Abb. 5: Lastverteilungstraversen und Messbasis zur Durchbiegungsmessung

Marc Gutermann, Dennis Kahl


Experimentelle Ermittlung der Tragreserven von Bestandsbauteilen


1 Einführung

Mehr als 60% der Bauaufträge werden heute im Bestand umgesetzt [1]. Die Bandbreite reicht vom Umbau moderner Stahlbetonskelettbauten bis zu historischen Unikaten mit baugeschichtlich interessanten Tragkonstruktionen. Eine wesentliche Voraussetzung für Nutzungs- und Investitionsentscheidungen ist der Nachweis ausreichender Tragsicherheit für die gewünschten Lastansätze.

Die letzten Jahrzehnte waren gekennzeichnet durch einen eindrucksvollen Einzug der elektronischen Datenverarbeitung in alle Bereiche des Bauwesens. In der Statik ließ sich jedes Problem in immer besseren und umfangreicheren Rechenprogrammen modellieren und lösen. Je detaillierter jedoch die Software, desto mehr Parameter müssen eingegeben und damit Annahmen getroffen werden. Dies ist oftmals eine Herausforderung für den Tragwerksplaner, wenn zuverlässige Daten über Baustoffe und Tragkonstruktion fehlen oder Schäden eine zuverlässige Bewertung erschweren.

Wenn der rechnerische Nachweis nicht gelingt, wird meist konventionell verstärkt oder abgerissen und neu gebaut (Abb. 1). Das sind jedoch nicht immer wirtschaftliche Varianten, die besonders bei denkmalgeschützten Bauten auch nicht akzeptabel sind.
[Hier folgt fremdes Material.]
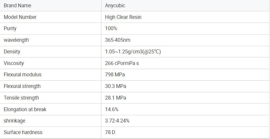The image size is (270, 139).
Task: Select the 78 D hardness value
Action: click(x=110, y=132)
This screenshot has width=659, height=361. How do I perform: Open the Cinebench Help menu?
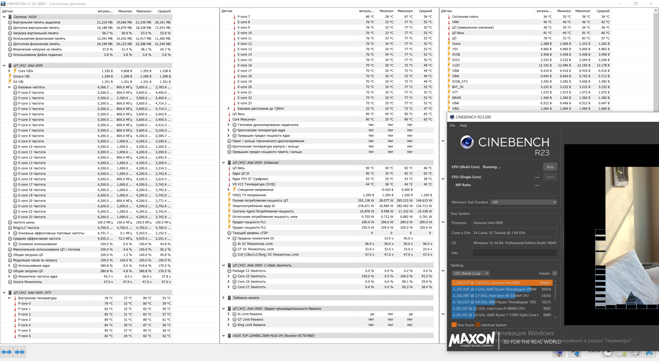coord(463,125)
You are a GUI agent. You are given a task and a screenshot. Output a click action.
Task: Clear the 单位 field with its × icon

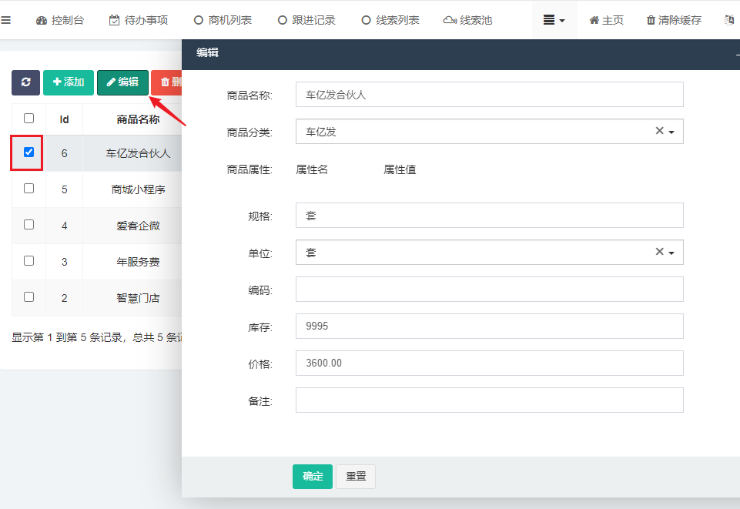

Eine alternative Vorgehensweise ist der experimentell gestützte Nachweis, bei dem entweder wesentliche Parameter für einen rechnerischen Nachweis durch Versuche ermittelt werden oder Belastungstests direkt nach ihrer Beendigung Planungssicherheit für den Baufortschritt bringen.
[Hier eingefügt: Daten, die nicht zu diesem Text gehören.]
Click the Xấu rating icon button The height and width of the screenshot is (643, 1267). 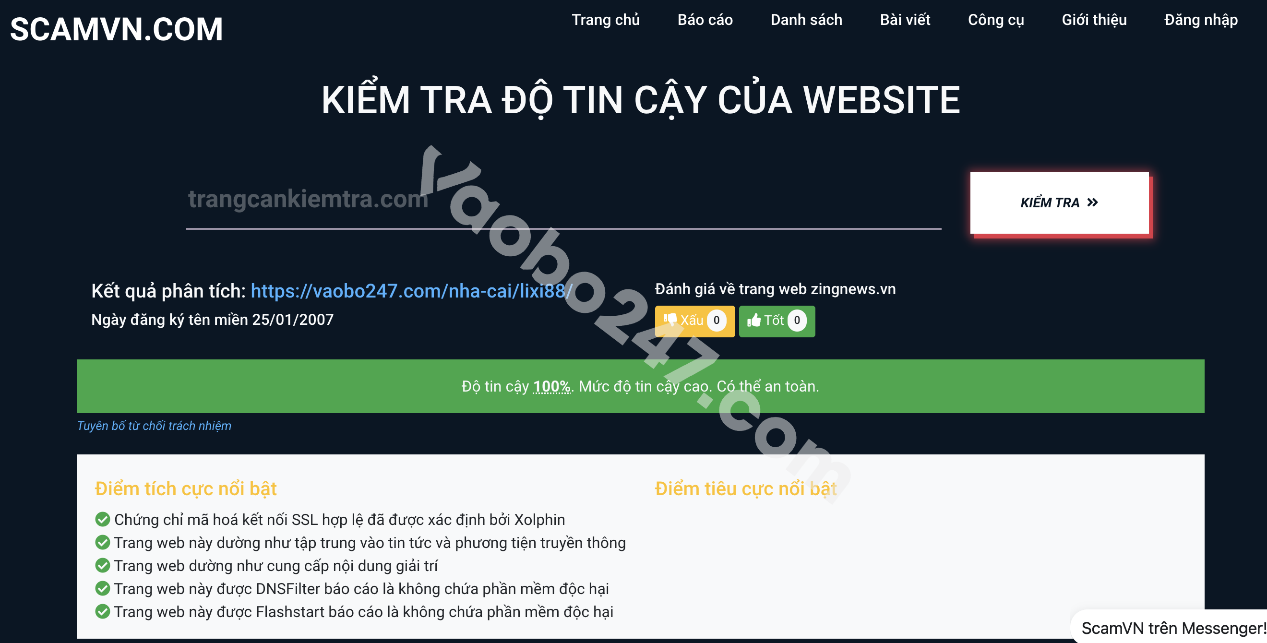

Experimentell gestützte Verfahren können auch dann erfolgreich sein, wenn alle anderen Ansätze zuvor gescheitert sind (s.a. Abb. 1):

  1. Abschätzung der Tragsicherheit, z.B. aufgrund vorhandener Unterlagen,
  2. überschlägige Berechnung der Tragsicherheit, z.B. mit einfachen Berechnungsmodellen,
  3. genaue Berechnung der Tragsicherheit, z.B. mit komplexen FE-Berechnungsansätzen und -modellen,
  4. messwertgestützte Ermittlung der Tragsicherheit.

Experimentelle Methoden bewerten den aktuellen Tragwerkszustand inklusive aller realen Randbedingungen, sodass Un­sicherheiten wegfallen und die Lasten deutlich über das rechnerisch nachgewiesene Lastniveau gesteigert werden können (Abb. 2). Denn ein Rechenmodell bleibt immer ein Modell und kann die physikalische Wirklichkeit nur so gut beschreiben, wie zutreffend seine Annahmen waren. Und Letztere sollten selbstverständlich immer auf der sicheren Seite liegen.

Die Bandbreite der möglichen Einsatzgebiete experimenteller Methoden ist nahezu unbegrenzt (Tab. 1). Einige Beispiele werden in den nachfolgenden Kapiteln exemplarisch vorgestellt, auch um wiederkehrende Besonderheiten aufzuzeigen [2]. Planungs- und Ausführungsdetails einiger Projekte können der jeweils zitierten Literatur entnommen werden ([8]–[12]).